La empresa noruega Equinor anunció el lunes que el gobierno de Trump levantó la orden de paralización del proyecto eólico marino “Empire Wind” frente a la costa de Nueva York, permitiendo la reanudación de la construcción. El proyecto abastecerá de energía a 500.000 hogares neoyorquinos y ya ha completado el 30% de su progreso.
El director ejecutivo de Equinor, Anders Opedal, expresó: “Agradezco al presidente Trump por encontrar una solución que salva miles de empleos en EE.UU. y fomenta la inversión continua en infraestructura energética”. También agradeció la comunicación entre el liderazgo noruego y el gobierno de Trump. La gobernadora de Nueva York, Kathy Hochul, desempeñó un papel clave en la reanudación del proyecto.
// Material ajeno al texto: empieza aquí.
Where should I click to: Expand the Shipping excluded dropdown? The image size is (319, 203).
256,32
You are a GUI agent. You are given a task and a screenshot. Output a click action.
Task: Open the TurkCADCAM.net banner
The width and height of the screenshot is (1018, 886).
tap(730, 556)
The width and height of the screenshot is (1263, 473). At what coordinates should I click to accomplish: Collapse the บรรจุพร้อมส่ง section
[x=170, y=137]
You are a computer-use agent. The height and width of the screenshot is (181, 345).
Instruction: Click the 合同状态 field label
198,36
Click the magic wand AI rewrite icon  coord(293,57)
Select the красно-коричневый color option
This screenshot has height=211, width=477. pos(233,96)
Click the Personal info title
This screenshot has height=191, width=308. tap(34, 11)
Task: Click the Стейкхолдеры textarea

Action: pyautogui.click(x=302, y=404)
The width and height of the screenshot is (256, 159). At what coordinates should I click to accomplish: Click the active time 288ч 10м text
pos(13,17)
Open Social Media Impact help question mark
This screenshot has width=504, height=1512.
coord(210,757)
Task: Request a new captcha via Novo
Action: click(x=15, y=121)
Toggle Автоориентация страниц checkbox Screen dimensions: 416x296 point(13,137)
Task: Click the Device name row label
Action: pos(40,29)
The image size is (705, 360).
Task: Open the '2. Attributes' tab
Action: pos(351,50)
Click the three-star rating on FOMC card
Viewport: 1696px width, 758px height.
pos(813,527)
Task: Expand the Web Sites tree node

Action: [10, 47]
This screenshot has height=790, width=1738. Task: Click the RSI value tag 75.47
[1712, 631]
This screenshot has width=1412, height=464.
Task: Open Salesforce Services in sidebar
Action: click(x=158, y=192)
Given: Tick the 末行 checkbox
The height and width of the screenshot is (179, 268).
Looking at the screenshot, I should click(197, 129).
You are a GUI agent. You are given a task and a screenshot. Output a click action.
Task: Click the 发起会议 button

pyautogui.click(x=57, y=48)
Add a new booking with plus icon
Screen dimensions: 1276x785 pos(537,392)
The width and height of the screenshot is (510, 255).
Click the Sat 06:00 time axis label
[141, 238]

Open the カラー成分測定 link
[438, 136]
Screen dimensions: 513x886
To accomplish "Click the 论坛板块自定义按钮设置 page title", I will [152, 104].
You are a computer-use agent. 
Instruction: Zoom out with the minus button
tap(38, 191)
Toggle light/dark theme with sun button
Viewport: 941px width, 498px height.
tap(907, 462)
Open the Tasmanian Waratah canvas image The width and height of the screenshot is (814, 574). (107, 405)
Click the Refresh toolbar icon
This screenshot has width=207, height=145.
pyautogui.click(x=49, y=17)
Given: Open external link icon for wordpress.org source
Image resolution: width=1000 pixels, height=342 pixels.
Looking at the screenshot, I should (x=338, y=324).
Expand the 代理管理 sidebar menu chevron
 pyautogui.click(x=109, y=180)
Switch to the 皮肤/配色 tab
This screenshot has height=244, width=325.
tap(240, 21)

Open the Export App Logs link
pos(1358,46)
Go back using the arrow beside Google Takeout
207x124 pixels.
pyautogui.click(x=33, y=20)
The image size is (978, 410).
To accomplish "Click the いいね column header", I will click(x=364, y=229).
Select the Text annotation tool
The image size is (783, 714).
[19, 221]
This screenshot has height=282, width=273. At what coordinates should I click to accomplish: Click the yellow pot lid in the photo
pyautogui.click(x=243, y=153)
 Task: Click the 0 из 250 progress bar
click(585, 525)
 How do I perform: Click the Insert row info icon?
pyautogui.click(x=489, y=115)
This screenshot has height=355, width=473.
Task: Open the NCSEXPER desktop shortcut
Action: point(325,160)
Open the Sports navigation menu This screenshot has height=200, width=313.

La orden de paralización fue emitida por el Departamento del Interior de EE.UU. el 16 de abril, con el secretario Doug Burgum argumentando que el proceso de aprobación no evaluó completamente el impacto ambiental. Equinor advirtió que la paralización generaba pérdidas semanales de 50 millones de dólares, poniendo en riesgo la cancelación del proyecto. Aunque el gobierno de Trump apoya la expansión de la producción de energía tradicional, esta decisión ofrece una oportunidad para el proyecto eólico marino.